The second section of the collection, ‘M’ is akin to work seen in Poems of Lưu Diệu Vân, Lưu Mêlan & Nhã Thuyên (Vagabond Press, 2013), extending Vân’s poetry both in theme and imagery, nailing the acerbic line. ‘to a younger poet self’ and ‘naïve writer’ respectively look back in sardonic reappraisal: of, firstly, an early love affair; and, secondly, of early flurries onto the literary circuit.
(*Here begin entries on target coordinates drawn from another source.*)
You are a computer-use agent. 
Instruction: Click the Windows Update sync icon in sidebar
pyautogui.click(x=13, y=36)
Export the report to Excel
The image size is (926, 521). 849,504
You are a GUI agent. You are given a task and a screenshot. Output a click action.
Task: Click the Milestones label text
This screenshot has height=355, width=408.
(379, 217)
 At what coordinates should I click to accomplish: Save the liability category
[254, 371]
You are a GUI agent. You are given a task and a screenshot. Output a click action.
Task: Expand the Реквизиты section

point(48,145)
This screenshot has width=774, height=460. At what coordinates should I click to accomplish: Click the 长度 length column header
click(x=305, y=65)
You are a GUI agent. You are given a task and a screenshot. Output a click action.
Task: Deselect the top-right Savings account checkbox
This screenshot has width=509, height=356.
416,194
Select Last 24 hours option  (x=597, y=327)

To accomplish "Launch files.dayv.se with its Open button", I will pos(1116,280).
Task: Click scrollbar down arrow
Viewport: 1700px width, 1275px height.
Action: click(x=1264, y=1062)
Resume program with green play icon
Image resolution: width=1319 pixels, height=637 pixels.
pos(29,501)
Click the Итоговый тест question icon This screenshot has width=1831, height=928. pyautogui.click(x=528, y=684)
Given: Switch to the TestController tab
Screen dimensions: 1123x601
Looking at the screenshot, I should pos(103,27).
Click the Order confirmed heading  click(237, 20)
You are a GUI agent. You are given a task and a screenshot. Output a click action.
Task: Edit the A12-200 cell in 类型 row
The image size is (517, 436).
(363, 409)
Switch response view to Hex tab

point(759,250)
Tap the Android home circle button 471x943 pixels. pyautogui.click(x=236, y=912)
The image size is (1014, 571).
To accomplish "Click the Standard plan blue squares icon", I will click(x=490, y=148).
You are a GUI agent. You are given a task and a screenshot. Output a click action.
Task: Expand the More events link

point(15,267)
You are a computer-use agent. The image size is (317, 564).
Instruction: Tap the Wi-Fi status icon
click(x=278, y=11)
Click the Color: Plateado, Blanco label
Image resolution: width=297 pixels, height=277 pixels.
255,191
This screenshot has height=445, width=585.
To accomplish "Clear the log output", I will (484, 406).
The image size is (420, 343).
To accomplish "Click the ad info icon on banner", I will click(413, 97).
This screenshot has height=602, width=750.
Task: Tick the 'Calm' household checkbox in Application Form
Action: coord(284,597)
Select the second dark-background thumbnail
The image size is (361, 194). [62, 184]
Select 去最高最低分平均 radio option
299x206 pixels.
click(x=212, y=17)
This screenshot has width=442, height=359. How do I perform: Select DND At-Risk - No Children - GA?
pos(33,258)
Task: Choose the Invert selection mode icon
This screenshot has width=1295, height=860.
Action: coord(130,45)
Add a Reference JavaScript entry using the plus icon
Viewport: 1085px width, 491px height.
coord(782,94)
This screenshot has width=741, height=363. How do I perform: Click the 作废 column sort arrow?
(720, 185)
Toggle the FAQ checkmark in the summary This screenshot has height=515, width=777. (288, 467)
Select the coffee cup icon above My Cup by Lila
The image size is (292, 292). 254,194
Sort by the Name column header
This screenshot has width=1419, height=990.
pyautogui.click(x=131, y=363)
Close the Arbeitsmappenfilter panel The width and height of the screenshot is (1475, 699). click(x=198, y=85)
In ‘to a younger poet self’, the ‘Big Heartbreak’ is framed with literary reference:

all your twenty-two self-pities
a fatal infatuation for Rumi and e.e.cummings
insomnias yet of age
jolts of maiden pain
love smog tints grays of verses
laments vicariously postaged to Neruda

Its references morph into an effectively crafted take on writing and the body:

you shatter into creation
the feminist phoenix way
riding in the dark on the biro’s horn
rendering poisoned sensations savable
chastity’s optional to tame metaphors
you jump through a needle’s eye
avoiding the thread’s pull

‘naïve writer’ also sees the collection open itself up to some narrative savagery. In Vân’s view, literary PR appears as the selling of self, where ‘the writer’s skin must be as thick as their copious flows of / topless appearance on the fictional bed’, this ‘literary reception / bed, on which not a single space is deserted’, from which the speaker is suddenly excluded, ‘forever trapped outside’.